At ACM CCS '01, Catalano et al. proposed a mix of the RSA cryptosystem
with the Paillier cryptosystem from Eurocrypt '99.
The resulting scheme, which we call RSAP, is a probabilistic cryptosystem
which is both semantically secure under an appropriate decisional assumption
and as efficient as RSA, but without the homomorphic property of the Paillier scheme.
Interestingly, Sakurai and Takagi presented at PKC '02 a proof that
the one-wayness of RSAP was equivalent to the RSA assumption.
However, we notice in this paper that the above proof is not completely correct
(it works only in the case when a perfect oracle - i.e. an oracle that always
provides correct answers - is given).
We fix the proof by presenting a new proof based on low-dimensional lattices.
The new proof, inspired by the work of Sakurai and Takagi, is
somewhat related to Hensel lifting and the $N$-adic
decomposition of integer exponentiation.
Roughly speaking, we consider the problem of computing $f(x) \bmod M^\ell$
given $f(x) \bmod M$ and an exponent $\ell>1$.

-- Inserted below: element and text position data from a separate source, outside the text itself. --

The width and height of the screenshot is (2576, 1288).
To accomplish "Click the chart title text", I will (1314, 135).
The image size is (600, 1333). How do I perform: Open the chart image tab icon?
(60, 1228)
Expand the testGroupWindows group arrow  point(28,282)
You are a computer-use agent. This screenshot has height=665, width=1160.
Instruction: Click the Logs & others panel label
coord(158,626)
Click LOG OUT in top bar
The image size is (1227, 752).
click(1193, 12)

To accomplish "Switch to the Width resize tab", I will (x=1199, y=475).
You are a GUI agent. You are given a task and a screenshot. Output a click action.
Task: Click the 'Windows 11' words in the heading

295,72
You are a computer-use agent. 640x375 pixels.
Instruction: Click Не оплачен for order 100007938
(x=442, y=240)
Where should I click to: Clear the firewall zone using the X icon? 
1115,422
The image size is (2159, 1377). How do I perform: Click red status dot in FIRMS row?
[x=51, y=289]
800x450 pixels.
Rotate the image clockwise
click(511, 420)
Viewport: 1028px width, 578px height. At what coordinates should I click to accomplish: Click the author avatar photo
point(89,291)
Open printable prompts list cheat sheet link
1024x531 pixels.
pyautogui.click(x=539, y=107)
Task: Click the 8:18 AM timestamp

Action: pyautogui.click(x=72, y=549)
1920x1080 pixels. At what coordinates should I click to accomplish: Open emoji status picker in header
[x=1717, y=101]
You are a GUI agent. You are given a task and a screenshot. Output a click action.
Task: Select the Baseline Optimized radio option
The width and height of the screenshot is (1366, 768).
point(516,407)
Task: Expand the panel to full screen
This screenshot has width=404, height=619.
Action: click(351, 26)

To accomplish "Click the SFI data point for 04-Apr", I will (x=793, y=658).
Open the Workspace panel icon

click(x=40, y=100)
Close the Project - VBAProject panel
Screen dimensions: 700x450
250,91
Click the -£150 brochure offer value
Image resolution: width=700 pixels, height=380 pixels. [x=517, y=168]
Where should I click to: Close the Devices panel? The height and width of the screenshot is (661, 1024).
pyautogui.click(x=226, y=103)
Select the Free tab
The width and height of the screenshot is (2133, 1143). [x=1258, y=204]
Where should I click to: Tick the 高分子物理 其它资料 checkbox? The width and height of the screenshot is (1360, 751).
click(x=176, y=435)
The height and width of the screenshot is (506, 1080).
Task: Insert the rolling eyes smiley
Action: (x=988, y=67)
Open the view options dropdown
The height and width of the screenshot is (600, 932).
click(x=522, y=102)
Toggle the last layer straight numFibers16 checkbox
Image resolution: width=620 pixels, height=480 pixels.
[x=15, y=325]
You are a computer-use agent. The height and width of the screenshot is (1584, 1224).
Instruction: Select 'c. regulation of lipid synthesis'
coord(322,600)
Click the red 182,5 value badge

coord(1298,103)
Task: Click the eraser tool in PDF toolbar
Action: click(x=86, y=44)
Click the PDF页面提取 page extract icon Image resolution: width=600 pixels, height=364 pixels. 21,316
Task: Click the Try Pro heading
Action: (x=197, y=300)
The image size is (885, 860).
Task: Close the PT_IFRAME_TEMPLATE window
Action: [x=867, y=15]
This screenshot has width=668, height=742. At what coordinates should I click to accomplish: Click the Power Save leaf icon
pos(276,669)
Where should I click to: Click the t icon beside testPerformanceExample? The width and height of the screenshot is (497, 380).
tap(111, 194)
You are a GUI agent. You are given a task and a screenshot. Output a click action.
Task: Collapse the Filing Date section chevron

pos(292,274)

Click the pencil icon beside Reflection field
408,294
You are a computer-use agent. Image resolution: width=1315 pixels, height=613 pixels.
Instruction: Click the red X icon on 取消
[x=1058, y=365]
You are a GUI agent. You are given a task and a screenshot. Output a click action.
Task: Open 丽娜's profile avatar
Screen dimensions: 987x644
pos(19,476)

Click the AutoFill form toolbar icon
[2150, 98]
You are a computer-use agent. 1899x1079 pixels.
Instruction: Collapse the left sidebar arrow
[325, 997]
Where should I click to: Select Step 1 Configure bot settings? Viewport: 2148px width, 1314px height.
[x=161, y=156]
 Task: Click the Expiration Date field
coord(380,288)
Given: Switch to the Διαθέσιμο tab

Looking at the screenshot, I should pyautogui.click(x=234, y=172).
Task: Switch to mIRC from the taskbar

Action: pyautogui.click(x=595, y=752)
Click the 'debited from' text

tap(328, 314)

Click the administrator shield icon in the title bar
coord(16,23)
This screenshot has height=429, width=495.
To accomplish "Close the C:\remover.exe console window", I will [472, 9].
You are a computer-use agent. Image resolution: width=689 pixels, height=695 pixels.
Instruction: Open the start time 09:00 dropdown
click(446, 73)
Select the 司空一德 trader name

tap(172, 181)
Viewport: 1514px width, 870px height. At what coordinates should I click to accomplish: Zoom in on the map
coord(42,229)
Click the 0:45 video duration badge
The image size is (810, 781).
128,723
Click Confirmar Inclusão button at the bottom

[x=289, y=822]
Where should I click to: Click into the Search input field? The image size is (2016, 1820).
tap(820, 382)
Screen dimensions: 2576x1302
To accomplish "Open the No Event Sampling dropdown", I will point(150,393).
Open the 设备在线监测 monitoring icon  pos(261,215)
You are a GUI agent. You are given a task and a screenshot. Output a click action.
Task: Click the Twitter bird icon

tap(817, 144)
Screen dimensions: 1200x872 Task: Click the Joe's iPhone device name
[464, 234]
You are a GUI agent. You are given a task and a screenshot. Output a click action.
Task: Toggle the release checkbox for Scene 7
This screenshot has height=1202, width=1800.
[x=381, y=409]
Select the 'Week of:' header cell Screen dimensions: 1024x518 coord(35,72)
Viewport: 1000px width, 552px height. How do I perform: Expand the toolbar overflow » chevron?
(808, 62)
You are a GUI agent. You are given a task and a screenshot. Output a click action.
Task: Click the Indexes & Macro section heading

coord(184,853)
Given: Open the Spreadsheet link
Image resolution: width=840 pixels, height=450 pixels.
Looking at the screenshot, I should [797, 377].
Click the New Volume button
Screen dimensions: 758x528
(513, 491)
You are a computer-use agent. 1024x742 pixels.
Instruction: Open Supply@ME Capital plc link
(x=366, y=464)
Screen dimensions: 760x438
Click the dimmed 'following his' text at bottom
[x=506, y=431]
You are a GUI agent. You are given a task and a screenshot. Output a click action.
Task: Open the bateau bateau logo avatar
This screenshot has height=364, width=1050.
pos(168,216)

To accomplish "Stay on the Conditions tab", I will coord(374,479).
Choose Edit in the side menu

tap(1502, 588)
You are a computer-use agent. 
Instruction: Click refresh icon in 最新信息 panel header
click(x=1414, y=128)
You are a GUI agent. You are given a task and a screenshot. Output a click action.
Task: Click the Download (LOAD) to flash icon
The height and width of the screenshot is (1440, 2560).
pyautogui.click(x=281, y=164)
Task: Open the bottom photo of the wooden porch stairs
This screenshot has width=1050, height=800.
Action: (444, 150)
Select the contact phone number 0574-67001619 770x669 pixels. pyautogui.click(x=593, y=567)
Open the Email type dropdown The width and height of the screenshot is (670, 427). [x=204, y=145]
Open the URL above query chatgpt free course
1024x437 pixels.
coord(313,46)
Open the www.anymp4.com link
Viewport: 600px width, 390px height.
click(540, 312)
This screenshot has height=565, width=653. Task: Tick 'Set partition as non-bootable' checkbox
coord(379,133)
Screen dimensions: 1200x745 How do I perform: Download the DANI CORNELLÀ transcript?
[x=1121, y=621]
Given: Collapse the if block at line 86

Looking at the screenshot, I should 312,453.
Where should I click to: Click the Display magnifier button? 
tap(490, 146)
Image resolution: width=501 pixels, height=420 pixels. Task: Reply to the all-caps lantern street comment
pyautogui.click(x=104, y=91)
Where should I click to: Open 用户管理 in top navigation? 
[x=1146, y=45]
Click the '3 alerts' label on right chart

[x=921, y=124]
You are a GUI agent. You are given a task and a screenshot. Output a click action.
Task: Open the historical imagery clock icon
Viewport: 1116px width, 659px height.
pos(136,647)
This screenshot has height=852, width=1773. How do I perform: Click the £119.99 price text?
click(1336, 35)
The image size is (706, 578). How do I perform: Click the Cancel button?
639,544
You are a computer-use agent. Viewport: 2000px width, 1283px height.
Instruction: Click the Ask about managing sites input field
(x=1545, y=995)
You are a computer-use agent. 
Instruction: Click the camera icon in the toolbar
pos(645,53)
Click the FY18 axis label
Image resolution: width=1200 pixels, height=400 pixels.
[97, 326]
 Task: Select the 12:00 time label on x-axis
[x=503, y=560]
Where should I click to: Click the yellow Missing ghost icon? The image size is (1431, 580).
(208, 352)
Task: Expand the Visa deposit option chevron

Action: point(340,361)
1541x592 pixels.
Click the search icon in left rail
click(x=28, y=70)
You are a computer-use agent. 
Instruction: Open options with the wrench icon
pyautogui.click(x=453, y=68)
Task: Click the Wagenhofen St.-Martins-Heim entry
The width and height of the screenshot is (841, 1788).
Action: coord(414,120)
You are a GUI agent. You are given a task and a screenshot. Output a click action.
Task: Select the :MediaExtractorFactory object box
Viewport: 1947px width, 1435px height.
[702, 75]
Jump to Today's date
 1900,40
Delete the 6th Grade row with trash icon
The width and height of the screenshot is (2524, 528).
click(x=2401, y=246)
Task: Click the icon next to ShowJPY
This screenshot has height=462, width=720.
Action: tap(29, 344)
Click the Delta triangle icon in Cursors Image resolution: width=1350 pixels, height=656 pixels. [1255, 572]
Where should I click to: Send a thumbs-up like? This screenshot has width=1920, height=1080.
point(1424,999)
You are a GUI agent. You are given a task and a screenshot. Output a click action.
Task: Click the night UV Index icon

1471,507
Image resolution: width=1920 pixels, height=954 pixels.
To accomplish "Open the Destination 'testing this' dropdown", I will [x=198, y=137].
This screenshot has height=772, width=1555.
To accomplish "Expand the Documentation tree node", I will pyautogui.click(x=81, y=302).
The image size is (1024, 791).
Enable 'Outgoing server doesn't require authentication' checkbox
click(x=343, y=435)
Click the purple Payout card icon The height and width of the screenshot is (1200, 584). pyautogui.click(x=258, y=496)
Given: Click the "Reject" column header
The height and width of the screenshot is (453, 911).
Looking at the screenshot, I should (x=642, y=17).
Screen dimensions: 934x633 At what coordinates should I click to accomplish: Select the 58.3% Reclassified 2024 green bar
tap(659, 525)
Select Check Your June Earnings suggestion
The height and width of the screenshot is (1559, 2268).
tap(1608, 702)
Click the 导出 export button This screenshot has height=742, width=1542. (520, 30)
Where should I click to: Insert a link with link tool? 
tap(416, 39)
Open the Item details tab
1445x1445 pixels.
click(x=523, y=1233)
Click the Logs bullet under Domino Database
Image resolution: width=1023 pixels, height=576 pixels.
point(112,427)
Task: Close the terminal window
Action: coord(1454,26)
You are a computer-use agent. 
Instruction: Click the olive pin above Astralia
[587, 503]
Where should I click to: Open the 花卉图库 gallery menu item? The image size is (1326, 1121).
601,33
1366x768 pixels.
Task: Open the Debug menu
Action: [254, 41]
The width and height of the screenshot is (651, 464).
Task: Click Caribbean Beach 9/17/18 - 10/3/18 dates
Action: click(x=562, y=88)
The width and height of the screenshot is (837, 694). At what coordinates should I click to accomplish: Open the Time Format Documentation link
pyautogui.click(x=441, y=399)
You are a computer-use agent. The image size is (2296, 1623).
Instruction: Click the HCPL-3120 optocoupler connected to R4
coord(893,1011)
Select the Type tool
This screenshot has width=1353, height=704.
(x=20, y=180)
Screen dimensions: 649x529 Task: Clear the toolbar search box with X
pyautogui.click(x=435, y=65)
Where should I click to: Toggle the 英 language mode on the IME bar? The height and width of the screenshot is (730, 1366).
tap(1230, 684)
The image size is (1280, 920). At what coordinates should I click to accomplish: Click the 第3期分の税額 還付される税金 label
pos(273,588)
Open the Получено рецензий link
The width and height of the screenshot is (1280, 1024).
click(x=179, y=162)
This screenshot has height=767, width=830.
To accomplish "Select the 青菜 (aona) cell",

By studying the case $f(x)=x^e$ and $M$ is an RSA-modulus,
we deduce that the one-wayness of RSAP
is indeed equivalent to the RSA assumption,
and we are led to conjecture that the one-wayness of the original Paillier
may not be equivalent to the RSA assumption with exponent $N$.
By analogy, we also study the discrete logarithm case, namely
when $f(x)=g^x$ and $M$ is a prime,
and we show that the corresponding problem is curiously
equivalent to the discrete logarithm problem in the subgroup spanned by $g$.